Abiraterone delays metastatic prostate cancer growth by 18 months, extends survival
"For men who are diagnosed with advanced prostate cancer, treatment has evolved into more effective approaches, first with chemotherapy and now with abiraterone," said Sumanta Kumar Pal, MD, ASCO Expert. "This is good news because using abiraterone could help many people live longer with fairly few additional side effects."
CHICAGO – Adding abiraterone acetate (Zytiga) plus prednisone to standard hormonal therapy for men newly diagnosed with high-risk, metastatic prostate cancer lowers the chance of death by 38%. In a phase III clinical trial of 1,200 men, abiraterone also more than doubled the median time until the cancer worsened, from 14.8 months to 33 months. The study will be featured in a press briefing today and presented at the 2017 American Society of Clinical Oncology (ASCO) Annual Meeting.
"There is a large unmet need to improve treatment for men with newly diagnosed metastatic cancer, who die of the disease within less than five years on average," said lead study author Karim Fizazi MD, PhD, head of the Department of Cancer Medicine at Gustave Roussy, University Paris-Sud in Villejuif, France. "The benefit from early use of abiraterone we saw in this study is at least comparable to the benefit from docetaxel chemotherapy, which was observed in prior clinical trials, but abiraterone is much easier to tolerate, with many patients reporting no side effects at all."

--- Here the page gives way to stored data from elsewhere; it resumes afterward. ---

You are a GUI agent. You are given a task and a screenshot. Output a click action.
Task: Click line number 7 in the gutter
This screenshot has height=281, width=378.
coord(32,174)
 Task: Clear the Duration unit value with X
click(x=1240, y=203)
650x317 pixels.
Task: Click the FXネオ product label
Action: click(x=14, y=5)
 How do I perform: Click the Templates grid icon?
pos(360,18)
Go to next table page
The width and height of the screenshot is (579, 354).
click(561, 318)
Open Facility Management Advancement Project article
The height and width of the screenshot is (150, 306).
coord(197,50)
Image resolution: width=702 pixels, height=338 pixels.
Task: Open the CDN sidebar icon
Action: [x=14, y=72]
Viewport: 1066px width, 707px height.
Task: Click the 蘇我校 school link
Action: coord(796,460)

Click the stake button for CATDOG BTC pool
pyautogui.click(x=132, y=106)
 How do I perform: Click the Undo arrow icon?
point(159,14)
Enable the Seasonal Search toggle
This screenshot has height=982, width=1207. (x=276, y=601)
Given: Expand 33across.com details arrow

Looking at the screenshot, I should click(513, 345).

Prostate cancer growth is fueled by testosterone. Androgen deprivation therapy, or ADT, is active against prostate cancer by preventing testicles from making testosterone. Despite ADT, the adrenal glands and prostate cancer cells continue making small amounts of androgens. Abiraterone stops production of testosterone throughout the body by blocking an enzyme that converts other hormones to testosterone. The FDA previously approved abiraterone for patients with metastatic prostate cancer that worsened despite ADT.
About the Study
LATITUDE is a multinational, randomized placebo-controlled phase III clinical trial of men with newly diagnosed, high-risk metastatic prostate cancer who had not previously received ADT. All patients had at least two of three risk factors: Gleason score (a measure of tumor grade) of 8 or more, 3 or more bone metastases, or 3 or more visceral metastases (spread to other organs in certain areas of the body, such as the liver).
The patients were randomly assigned to receive ADT plus abiraterone and prednisone or ADT plus placebo. Corticosteroid prednisone is routinely given with abiraterone to manage certain side effects of abiraterone, such as low potassium or high blood pressure.
At a median follow up of 30.4 months, men who received abiraterone had a 38% lower risk of death than those who received placebo. The median overall survival had not yet been reached in the abiraterone group (meaning that more than 50% of patients in that group were still alive at the time of analysis, so a median survival could not be calculated) and was 34.7 months in the placebo group. Abiraterone was also associated with a 53% lower risk of the cancer worsening than the placebo and resulted in cancer growth being delayed by a median of 18.2 months.
Several severe side effects were more common with abiraterone acetate and prednisone than placebo: high blood pressure (in 20% vs. 10% of men), low potassium level (10.4% vs 1.3%), and liver enzyme abnormalities (in 5.5% vs. 1.3% of men).
"We need to be cautious when using abiraterone in men who have an increased risk for heart problems, such as those with diabetes," said Dr. Fizazi.
"We had been treating metastatic prostate cancer the same way for 70 years until docetaxel chemotherapy was shown to improve survival in 2015, and now in 2017 we show abiraterone is also helping patients live longer," said Dr. Fizazi. "The next step is to see if adding abiraterone on top of docetaxel offers further benefit," a study which is currently ongoing in Europe.
This study was funded by Janssen Research and Development.